Drugim dziełem księdza Zieji był uniwersytet ludowy dla gospodarzy z Mołodowa. Zbierali się w każdą niedzielę po południu w izbie szkolnej, wypełniając ją po brzegi. Siedzieli w kożuchach, bo nie było szatni, a izba była niewielka. Z własnego wyboru zapragnęli czytać z księdzem Pismo Święte, ale z objaśnieniami i dyskusją. Byli spragnieni wiedzy o świecie, o Bogu, o życiu, mieli swoje problemy, pytania, wątpliwości. Zarówno ksiądz jak i słuchacze byli niestrudzeni. Zajęcia kończono, gdy gasła lampa naftowa z powodu braku tlenu, bo w izbie nie było otwieranych okien. Trzecie dzieło to Koło Przyjaciół Bożej Radości, skupiające sporą gromadkę dorastającej młodzieży, zagubionej i nie widzącej przed sobą przyszłości w trudnych i smutnych przedwojennych czasach na Polesiu5.

**DANE:**
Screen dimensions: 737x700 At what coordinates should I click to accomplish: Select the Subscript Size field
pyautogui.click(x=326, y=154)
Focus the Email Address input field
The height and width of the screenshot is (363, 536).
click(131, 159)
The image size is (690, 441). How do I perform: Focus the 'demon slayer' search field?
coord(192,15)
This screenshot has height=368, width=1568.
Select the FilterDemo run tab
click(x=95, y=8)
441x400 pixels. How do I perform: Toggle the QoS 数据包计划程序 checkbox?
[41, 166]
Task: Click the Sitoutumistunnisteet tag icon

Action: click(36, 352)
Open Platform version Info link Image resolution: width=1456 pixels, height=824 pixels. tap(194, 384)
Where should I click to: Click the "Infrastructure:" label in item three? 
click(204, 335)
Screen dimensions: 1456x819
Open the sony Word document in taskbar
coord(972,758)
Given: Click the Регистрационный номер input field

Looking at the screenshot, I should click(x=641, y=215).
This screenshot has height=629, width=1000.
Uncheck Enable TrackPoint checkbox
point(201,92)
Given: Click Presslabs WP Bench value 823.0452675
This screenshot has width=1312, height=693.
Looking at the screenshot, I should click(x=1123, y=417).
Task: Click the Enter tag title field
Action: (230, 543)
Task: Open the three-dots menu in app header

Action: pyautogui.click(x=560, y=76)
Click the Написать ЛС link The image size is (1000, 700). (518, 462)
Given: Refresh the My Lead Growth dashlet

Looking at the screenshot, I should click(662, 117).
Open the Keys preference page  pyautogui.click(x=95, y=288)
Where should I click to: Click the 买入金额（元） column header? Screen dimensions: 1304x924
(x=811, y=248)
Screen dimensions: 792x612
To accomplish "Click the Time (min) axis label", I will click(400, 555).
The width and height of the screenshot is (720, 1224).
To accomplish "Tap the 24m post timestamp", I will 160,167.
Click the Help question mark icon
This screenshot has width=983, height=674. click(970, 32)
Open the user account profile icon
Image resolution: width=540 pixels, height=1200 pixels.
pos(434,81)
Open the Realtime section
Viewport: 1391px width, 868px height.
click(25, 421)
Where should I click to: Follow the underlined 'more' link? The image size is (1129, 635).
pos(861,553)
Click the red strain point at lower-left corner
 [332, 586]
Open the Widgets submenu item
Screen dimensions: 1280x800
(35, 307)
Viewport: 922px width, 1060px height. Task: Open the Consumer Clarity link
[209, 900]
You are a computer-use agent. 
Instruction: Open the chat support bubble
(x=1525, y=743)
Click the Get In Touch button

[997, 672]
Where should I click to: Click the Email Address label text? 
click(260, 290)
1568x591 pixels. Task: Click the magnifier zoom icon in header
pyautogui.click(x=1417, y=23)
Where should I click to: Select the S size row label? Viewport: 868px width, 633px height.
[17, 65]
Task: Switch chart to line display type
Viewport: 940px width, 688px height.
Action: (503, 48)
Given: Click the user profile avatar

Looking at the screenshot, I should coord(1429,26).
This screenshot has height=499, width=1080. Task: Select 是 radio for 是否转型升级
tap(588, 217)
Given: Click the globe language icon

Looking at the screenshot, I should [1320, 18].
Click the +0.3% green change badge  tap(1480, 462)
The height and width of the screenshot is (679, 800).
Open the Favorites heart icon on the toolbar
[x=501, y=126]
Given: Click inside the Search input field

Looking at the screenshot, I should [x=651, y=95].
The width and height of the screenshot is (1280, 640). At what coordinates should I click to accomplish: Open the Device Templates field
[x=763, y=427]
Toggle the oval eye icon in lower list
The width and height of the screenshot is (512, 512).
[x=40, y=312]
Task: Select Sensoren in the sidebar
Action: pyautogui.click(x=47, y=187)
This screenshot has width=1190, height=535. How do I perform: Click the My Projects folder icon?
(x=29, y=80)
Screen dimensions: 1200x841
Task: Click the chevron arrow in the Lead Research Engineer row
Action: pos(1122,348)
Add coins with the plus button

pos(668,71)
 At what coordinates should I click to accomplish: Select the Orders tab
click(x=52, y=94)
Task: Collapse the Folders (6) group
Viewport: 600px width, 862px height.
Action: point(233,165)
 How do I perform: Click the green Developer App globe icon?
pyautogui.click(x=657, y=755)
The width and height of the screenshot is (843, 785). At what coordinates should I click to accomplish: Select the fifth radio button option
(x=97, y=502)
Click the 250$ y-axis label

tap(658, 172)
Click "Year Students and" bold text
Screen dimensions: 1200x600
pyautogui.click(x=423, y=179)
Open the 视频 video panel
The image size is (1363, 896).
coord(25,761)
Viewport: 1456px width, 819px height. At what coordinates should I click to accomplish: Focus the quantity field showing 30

**ZADANIA DO WYKONANIA:**
**1)** Odpowiedz krótko na pytania do fragmentu tekstu:
(a) Kiedy i gdzie zbierali się gospodarze z Mołodowa?
(b) Dlaczego słuchacze siedzieli w kożuchach?
(c) Jak nazywało się trzecie dzieło?
**2)** Przepisz bez zmian odcinek fragmentu tekstu od słów „Drugim dziełem księdza” aż do słów „przedwojennych czasach na Polesiu5.”.
**3)** Ustal, czy te stwierdzenia zgadzają się z fragmentem tekstu. Przy każdym napisz tak lub nie i przytocz dosłownie słowa, które o tym przesądzają.
(a) W izbie szkolnej można było otwierać okna.
(b) Gospodarze sami wybrali czytanie Pisma Świętego z księdzem.
(c) Zajęcia kończono, gdy gasła lampa naftowa.

**ROZWIĄZANIA:**
**1)**
(a) W każdą niedzielę po południu, w izbie szkolnej.
(b) Nie było szatni, a izba była niewielka.
(c) Koło Przyjaciół Bożej Radości.

**2)**
Drugim dziełem księdza Zieji był uniwersytet ludowy dla gospodarzy z Mołodowa. Zbierali się w każdą niedzielę po południu w izbie szkolnej, wypełniając ją po brzegi. Siedzieli w kożuchach, bo nie było szatni, a izba była niewielka. Z własnego wyboru zapragnęli czytać z księdzem Pismo Święte, ale z objaśnieniami i dyskusją. Byli spragnieni wiedzy o świecie, o Bogu, o życiu, mieli swoje problemy, pytania, wątpliwości. Zarówno ksiądz jak i słuchacze byli niestrudzeni. Zajęcia kończono, gdy gasła lampa naftowa z powodu braku tlenu, bo w izbie nie było otwieranych okien. Trzecie dzieło to Koło Przyjaciół Bożej Radości, skupiające sporą gromadkę dorastającej młodzieży, zagubionej i nie widzącej przed sobą przyszłości w trudnych i smutnych przedwojennych czasach na Polesiu5.

**3)**
(a) Nie: „w izbie nie było otwieranych okien”.
(b) Tak: „Z własnego wyboru zapragnęli czytać z księdzem Pismo Święte”.
(c) Tak: „Zajęcia kończono, gdy gasła lampa naftowa z powodu braku tlenu”.